| Document section |
# Engelbrecht Grills/Smokers



## beefmeister (Jan 10, 2012)

Do any members have feedback or experience with Engelbrecht Grills ?

Engelbrecht Grills - 1000 Series Standard Braten Grill






*I WANT ONE*


----------



## adiochiro3 (Jan 14, 2012)

Bump.

I don't use one of these, but hopefully someone will be along soon to help.


----------



## engelbrecht fan (Jan 19, 2012)

I love mine, I'm planning to be buried with it. I got the original Braten 1000. I use the thing 3-4 times a week. When I first got it I used every night. I've gone through other store bought ones. This thng is built like a tank. I tell people who first see it that this thing came from a grill that had a one nighter with an old coal boiler. The thing was born in Illinois, was raised on corn wiskey and is looking for a fight.

I first seen it on the food network with Bobby Flay cooking on it. The searing is the best. It's made for cooking over whole logs. Which is the only thing I cook over now. The cooking grate raises for dialing in the searing heat and it makes it really easy for maintaining the fire. The fire box does really good. The top loading door makes it easy to maintain the fire box fire. It's not baffled so there's a hot spot near the firebox. But I make use of it for finishing ribs or cooking some hot wings. You'll never get me sold on anything else. I don't have the space nor the money to have four different grills. It's just the perfect all around grill/bbq. It ends up being the talk after the dinner.


----------



## SmokinAl (Jan 19, 2012)

Engelbrecht fan said:


> I love mine, I'm planning to be buried with it. I got the original Braten 1000. I use the thing 3-4 times a week. When I first got it I used every night. I've gone through other store bought ones. This thng is built like a tank. I tell people who first see it that this thing came from a grill that had a one nighter with an old coal boiler. The thing was born in Illinois, was raised on corn wiskey and is looking for a fight.
> 
> I first seen it on the food network with Bobby Flay cooking on it. The searing is the best. It's made for cooking over whole logs. Which is the only thing I cook over now. The cooking grate raises for dialing in the searing heat and it makes it really easy for maintaining the fire. The fire box does really good. The top loading door makes it easy to maintain the fire box fire. It's not baffled so there's a hot spot near the firebox. But I make use of it for finishing ribs or cooking some hot wings. You'll never get me sold on anything else. I don't have the space nor the money to have four different grills. It's just the perfect all around grill/bbq. It ends up being the talk after the dinner.




Welcome to SMF!

| Data excerpts |
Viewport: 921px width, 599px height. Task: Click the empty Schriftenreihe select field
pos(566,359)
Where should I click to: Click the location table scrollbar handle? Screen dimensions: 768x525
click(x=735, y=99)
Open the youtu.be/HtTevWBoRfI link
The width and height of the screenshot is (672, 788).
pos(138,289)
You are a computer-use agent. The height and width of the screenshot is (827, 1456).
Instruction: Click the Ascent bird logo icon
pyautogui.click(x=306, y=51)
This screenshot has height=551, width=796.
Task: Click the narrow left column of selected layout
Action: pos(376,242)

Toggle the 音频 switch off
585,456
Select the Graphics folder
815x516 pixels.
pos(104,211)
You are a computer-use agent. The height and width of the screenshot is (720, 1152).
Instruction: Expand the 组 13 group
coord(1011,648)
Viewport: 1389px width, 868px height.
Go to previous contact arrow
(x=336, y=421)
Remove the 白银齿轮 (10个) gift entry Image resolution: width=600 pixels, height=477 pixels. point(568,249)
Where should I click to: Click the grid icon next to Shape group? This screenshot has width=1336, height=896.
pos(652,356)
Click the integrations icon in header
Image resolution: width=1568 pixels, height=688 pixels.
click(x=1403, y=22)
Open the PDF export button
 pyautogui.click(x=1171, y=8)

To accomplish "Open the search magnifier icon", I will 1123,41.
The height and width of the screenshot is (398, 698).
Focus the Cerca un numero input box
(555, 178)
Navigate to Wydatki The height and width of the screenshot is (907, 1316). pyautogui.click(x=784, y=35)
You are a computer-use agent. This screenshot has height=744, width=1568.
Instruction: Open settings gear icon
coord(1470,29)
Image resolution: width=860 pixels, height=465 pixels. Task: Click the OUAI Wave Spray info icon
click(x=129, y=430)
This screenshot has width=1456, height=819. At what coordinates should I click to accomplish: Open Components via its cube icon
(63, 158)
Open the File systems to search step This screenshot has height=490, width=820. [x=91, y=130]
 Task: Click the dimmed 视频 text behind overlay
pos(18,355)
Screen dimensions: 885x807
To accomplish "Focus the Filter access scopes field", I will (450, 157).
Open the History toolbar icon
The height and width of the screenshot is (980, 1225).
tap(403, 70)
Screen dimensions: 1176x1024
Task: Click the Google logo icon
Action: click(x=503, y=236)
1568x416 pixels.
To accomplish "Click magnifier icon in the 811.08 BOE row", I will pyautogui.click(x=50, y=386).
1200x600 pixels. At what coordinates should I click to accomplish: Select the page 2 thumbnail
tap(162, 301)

| What the task requires |
Copy out the stretch of the Engelbrecht grill thread from "## adiochiro3 (Jan" through "fan (Jan 19, 2012)", swapping "hopefully" for "with any luck".

| The completed task |
## adiochiro3 (Jan 14, 2012)

Bump.

I don't use one of these, but with any luck someone will be along soon to help.


----------



## engelbrecht fan (Jan 19, 2012)